→ EXERCISE AIM
Using the listing below, retype exactly the lines starting at the one with "You are a GUI" and ending at the one with "Screen dimensions: 1161x745", and include both.

→ MATERIAL FOR THE TASK

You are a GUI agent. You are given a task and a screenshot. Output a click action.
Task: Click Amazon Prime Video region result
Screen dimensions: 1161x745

---

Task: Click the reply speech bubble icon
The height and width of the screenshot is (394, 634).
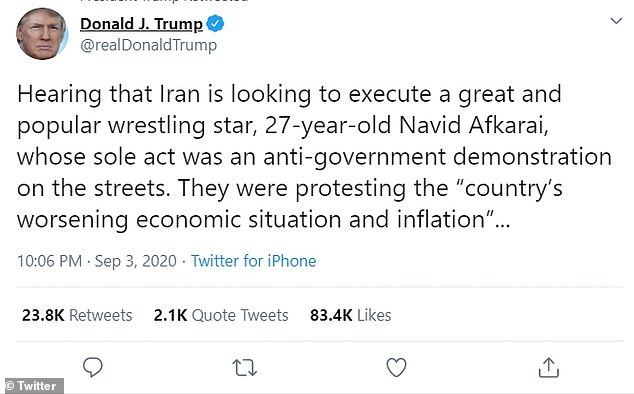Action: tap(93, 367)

→ EXERCISE RESULT
You are a GUI agent. You are given a task and a screenshot. Output a click action.
Task: Click Amazon Prime Video region result
Screen dimensions: 1161x745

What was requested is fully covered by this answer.